__Saved entries__

○ ○ ○ ○ ○ ○ ○

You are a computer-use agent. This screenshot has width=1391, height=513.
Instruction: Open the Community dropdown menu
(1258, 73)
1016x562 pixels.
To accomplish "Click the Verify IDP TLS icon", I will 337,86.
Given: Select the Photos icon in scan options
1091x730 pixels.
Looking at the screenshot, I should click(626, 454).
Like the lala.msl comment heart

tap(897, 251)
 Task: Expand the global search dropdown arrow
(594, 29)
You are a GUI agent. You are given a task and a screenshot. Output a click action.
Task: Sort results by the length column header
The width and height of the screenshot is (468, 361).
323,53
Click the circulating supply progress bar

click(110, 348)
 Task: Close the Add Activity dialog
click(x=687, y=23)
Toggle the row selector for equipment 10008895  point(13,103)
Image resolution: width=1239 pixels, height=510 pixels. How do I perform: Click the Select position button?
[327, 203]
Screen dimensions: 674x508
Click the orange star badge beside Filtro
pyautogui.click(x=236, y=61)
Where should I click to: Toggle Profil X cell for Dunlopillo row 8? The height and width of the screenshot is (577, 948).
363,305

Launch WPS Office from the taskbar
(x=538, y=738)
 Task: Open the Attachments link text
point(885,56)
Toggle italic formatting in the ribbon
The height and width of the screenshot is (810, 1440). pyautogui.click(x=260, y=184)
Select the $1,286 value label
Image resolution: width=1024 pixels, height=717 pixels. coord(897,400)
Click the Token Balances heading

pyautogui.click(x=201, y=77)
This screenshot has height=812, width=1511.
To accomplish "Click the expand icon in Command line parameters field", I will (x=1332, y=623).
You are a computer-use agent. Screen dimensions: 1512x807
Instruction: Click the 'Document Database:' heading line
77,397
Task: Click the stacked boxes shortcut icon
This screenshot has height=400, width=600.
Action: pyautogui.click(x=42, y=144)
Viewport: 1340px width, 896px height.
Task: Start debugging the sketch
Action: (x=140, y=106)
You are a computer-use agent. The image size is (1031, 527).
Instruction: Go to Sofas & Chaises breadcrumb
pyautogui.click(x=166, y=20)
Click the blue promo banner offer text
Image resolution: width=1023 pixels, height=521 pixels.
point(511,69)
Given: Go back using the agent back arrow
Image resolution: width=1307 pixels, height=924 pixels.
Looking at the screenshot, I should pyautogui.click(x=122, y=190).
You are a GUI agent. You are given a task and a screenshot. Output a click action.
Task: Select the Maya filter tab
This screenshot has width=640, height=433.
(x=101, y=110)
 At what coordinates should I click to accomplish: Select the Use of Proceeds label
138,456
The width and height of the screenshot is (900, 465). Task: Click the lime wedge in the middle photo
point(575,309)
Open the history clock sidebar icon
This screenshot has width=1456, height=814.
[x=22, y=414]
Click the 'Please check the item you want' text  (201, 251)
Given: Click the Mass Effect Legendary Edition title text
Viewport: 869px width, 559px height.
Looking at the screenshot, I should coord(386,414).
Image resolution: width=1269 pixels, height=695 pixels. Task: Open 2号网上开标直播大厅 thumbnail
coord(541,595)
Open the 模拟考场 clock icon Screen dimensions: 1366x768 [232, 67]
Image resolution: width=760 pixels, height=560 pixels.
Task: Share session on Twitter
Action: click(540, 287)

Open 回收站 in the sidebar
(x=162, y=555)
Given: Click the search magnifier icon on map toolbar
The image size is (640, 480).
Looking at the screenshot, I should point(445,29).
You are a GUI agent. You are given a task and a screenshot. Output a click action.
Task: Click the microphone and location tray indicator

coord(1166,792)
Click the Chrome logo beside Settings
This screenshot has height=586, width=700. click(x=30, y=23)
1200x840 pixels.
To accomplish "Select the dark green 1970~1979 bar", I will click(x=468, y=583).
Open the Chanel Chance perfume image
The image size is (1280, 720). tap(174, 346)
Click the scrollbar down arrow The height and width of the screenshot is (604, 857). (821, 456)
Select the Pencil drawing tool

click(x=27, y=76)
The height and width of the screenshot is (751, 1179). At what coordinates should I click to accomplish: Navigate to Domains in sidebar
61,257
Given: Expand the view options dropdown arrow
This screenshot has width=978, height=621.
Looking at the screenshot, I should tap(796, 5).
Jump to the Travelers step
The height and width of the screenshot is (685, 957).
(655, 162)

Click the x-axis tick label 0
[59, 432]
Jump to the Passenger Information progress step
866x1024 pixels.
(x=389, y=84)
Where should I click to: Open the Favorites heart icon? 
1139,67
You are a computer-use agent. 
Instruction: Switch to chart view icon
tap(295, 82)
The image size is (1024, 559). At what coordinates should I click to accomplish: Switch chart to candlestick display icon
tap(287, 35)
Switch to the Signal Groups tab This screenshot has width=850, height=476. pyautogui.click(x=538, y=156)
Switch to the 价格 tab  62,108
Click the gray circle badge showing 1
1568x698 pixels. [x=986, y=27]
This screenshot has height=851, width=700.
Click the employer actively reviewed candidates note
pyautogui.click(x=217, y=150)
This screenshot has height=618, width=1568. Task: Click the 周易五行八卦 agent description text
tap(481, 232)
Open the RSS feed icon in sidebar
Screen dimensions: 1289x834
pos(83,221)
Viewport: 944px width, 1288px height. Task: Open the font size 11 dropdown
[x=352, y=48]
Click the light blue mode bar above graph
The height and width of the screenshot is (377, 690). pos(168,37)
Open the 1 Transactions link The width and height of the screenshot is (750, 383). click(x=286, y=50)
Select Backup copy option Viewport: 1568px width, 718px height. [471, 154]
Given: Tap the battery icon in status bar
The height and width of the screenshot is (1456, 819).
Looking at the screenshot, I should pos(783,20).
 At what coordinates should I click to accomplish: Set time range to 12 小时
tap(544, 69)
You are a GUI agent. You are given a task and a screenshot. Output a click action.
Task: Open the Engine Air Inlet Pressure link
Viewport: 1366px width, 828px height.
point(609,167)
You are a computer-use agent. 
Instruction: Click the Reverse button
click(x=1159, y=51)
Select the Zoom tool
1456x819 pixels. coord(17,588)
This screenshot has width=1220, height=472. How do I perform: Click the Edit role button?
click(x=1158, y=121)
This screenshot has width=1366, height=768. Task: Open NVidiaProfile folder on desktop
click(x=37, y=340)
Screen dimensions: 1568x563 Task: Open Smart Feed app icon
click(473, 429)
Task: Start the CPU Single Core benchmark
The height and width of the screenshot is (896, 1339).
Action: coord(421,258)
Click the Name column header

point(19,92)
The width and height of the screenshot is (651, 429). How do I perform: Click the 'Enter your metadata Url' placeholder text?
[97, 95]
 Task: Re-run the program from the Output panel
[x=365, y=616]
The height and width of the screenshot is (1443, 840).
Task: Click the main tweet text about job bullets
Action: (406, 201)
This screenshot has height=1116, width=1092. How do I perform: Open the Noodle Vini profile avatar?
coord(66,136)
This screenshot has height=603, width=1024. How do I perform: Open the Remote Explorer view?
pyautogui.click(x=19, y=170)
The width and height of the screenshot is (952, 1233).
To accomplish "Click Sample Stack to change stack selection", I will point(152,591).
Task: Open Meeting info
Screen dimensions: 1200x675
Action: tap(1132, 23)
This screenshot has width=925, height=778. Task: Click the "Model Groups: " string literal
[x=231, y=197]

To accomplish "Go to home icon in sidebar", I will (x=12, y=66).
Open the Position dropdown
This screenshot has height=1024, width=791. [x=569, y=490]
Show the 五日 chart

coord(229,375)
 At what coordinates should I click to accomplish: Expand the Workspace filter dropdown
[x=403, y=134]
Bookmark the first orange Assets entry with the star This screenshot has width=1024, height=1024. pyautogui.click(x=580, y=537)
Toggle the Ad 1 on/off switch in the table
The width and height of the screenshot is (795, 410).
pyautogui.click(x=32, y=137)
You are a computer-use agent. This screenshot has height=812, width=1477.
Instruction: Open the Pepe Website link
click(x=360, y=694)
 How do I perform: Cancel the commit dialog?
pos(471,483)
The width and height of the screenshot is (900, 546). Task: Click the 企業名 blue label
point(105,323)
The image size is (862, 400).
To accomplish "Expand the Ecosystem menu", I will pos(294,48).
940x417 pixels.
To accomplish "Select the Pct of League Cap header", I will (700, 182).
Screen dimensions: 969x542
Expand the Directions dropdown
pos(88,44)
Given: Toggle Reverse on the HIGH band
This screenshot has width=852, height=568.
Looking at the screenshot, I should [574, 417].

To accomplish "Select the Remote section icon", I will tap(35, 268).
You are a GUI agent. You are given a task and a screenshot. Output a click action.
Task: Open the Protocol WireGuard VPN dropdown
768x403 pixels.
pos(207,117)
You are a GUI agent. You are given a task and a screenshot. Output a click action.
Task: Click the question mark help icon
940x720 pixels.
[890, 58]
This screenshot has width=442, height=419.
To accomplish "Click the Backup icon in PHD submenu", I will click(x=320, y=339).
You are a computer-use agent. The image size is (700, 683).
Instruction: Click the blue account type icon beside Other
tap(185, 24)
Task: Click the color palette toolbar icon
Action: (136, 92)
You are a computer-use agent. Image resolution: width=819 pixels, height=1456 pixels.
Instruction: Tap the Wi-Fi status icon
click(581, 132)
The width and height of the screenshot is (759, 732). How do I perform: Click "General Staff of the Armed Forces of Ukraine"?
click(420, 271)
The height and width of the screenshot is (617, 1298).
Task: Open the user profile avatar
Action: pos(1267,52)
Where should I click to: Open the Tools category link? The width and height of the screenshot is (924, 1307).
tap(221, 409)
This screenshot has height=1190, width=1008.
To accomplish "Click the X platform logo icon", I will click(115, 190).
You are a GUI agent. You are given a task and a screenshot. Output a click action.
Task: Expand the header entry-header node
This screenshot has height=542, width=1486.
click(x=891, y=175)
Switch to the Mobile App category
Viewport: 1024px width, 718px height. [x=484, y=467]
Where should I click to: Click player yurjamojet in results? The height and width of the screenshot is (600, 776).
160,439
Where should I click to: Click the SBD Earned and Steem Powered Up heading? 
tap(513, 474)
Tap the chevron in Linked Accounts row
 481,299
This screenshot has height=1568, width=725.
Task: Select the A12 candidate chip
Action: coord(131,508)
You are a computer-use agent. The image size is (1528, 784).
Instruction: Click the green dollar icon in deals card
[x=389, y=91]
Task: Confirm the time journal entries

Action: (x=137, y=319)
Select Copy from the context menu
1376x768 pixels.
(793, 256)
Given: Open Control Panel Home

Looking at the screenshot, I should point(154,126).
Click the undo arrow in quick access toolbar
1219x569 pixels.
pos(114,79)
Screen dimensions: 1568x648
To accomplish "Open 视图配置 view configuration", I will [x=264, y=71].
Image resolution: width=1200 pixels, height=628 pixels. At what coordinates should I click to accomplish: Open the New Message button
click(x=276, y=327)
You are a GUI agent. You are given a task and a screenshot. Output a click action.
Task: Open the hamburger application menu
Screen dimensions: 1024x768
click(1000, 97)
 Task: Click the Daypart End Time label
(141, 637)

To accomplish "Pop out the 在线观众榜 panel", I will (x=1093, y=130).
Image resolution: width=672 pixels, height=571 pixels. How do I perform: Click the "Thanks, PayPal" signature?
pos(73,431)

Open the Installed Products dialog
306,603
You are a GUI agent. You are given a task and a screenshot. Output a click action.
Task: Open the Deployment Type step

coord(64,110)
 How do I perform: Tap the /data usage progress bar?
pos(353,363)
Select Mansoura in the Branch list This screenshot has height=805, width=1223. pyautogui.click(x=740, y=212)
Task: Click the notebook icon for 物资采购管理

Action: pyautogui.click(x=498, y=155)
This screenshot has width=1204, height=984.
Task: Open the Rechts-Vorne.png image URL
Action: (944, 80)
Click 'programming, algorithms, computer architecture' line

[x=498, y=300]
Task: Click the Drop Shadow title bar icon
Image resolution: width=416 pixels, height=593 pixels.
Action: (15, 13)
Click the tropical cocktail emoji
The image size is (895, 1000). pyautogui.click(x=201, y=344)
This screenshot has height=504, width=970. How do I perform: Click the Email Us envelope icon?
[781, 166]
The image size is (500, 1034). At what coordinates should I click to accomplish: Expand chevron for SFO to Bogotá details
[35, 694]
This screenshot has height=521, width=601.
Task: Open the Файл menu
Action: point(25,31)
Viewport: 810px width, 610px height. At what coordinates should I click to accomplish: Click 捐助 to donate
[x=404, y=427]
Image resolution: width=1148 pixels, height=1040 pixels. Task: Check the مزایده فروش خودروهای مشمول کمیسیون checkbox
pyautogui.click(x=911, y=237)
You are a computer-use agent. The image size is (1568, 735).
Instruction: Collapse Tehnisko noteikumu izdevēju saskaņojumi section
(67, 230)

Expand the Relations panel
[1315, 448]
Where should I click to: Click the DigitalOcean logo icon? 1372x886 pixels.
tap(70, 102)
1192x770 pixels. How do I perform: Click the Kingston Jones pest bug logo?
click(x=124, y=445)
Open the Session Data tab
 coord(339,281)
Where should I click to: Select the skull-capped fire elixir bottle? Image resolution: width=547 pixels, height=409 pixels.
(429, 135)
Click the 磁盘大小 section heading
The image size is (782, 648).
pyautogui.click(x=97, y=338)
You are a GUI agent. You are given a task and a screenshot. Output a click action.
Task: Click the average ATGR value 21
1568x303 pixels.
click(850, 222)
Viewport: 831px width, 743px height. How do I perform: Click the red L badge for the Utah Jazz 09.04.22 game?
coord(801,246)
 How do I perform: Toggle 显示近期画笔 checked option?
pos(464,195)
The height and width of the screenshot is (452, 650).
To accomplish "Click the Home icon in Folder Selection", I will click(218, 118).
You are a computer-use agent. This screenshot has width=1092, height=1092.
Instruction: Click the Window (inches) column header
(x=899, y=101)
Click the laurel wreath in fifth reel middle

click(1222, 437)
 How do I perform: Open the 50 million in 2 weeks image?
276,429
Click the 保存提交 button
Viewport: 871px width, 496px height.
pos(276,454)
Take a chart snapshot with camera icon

○ ○ ○ ○ ○ ○ ○

__TASK DIRECTIONS__
Taking the entries from their first line through the line with "Given: Select the Photos icon in scan options", inclusive, restate each line word for word and give nothing else.

__ANSWER BOX__
You are a computer-use agent. This screenshot has width=1391, height=513.
Instruction: Open the Community dropdown menu
(1258, 73)
1016x562 pixels.
To accomplish "Click the Verify IDP TLS icon", I will 337,86.
Given: Select the Photos icon in scan options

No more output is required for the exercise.